* STUDY TEXT *
********

My own two sons (aged 2 and 4) enjoy riding a rocking horse, so I usually put on the theme to The Magnificent Seven or Black Beauty as dramatic accompaniment. I think I enjoy that more than they do.
WHICH HAVE BEEN GETTING MULTIPLE SPINS?
I’ll often hear a song on SmoothFM that they’ve inserted into that month’s rotation and I’ll become obsessed with it. Nightshift by The Commodores, Self Control by Laura Branigan and Carly Simon’s Coming Around Again are some recent examples. When I’m writing, I find that I get less distracted if I have just the one song playing over and over again in my headphones on repeat. If I ever go on some sort of murderous rampage, maybe refer back to that sentence as an indication that something wasn’t quite right.
I saw a documentary on Pavarotti recently and felt like I finally understood what all the fuss was about. Since then, I’ve probably watched every recording on YouTube of him singing Nessun Dorma. I watch a lot of concert footage online and am often moved by seeing and hearing an audience’s live response. The audience’s roar at the ending of Nessun Dorma is almost like an additional musician in the ensemble.
HOW HAS LOCKDOWN CHANGED THE WAY YOU CONSUME MUSIC?
I think I’ve probably leaned even more into old habits, retreating further into nostalgia and the music of my childhood. I don’t tend to listen to full albums. I’m a curated playlist kinda guy. Back when I would buy CDs, I only ever bought Greatest Hits albums. My theory being I would get more value for money from only buying an artist’s “best” songs.

********

* WHAT YOU WILL DO *
In the text about music listening, what kind of albums did the writer buy when buying CDs?

* Extracted records *
********

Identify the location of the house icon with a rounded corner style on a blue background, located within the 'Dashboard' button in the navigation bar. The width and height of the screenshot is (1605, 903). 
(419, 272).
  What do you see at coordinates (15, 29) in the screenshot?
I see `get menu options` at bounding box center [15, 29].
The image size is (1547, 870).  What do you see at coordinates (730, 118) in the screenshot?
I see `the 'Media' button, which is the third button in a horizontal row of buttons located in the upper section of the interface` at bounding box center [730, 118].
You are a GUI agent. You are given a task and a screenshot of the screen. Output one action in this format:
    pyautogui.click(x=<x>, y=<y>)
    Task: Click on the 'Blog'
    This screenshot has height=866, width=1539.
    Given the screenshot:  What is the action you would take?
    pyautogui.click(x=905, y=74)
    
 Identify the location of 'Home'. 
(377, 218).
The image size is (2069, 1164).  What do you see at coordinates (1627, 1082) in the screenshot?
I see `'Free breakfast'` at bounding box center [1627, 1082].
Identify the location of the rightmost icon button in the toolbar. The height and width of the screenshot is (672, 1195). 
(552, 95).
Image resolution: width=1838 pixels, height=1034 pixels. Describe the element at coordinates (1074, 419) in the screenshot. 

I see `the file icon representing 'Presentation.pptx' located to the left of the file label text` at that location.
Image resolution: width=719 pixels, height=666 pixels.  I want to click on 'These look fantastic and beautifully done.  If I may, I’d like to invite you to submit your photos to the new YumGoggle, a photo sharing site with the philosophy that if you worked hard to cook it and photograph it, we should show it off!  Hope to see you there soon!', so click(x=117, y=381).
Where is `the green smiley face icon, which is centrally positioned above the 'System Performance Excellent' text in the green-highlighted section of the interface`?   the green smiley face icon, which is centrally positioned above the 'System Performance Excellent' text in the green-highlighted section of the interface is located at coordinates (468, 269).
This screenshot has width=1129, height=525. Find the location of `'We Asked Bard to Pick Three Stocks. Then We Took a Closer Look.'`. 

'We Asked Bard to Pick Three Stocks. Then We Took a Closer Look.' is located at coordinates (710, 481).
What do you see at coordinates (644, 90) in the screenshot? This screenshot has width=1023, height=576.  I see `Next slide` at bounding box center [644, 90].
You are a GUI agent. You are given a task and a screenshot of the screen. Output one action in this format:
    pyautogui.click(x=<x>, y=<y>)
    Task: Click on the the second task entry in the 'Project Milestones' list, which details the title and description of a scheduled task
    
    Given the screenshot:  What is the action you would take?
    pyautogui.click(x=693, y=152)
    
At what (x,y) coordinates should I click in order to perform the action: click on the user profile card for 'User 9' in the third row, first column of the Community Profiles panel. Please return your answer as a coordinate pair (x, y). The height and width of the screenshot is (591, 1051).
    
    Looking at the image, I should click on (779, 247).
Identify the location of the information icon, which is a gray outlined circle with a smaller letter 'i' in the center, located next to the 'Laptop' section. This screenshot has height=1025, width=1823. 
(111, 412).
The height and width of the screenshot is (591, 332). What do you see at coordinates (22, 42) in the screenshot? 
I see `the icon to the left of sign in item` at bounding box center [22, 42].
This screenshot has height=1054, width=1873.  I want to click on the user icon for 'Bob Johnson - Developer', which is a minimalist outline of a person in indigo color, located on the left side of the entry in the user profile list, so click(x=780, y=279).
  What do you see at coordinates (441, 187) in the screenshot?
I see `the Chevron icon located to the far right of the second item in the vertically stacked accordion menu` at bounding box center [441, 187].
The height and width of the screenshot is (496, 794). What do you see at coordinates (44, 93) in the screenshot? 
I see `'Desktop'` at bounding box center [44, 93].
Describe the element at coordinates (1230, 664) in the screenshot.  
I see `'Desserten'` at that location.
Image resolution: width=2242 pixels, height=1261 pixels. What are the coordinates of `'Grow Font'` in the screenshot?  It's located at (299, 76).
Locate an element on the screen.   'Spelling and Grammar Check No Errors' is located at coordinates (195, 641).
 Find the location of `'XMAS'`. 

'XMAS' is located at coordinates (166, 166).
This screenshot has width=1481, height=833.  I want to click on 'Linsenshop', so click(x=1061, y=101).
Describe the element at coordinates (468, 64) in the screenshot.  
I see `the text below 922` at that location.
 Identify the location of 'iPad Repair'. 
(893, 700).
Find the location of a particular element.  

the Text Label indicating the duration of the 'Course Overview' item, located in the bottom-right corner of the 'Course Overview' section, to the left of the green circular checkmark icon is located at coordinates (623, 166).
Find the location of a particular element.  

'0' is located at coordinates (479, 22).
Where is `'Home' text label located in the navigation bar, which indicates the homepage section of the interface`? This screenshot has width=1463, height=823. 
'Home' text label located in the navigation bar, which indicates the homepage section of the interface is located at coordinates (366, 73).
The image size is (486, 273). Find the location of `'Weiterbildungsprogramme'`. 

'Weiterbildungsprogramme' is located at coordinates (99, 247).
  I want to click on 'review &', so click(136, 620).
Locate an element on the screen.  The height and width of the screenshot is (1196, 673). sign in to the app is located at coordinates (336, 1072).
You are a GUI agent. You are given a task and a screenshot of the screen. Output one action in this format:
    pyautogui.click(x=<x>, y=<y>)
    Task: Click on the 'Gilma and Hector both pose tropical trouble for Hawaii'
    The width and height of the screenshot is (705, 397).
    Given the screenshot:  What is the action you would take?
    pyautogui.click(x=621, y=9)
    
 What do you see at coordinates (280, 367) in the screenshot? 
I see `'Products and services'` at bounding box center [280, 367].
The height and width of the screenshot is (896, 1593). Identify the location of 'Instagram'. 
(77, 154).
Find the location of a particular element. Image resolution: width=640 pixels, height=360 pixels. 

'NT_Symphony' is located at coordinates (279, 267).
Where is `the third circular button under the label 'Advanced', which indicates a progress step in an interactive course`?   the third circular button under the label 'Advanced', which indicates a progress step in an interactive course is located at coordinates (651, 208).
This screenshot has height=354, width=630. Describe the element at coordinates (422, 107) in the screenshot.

********

* RESULT *
Greatest Hits albums.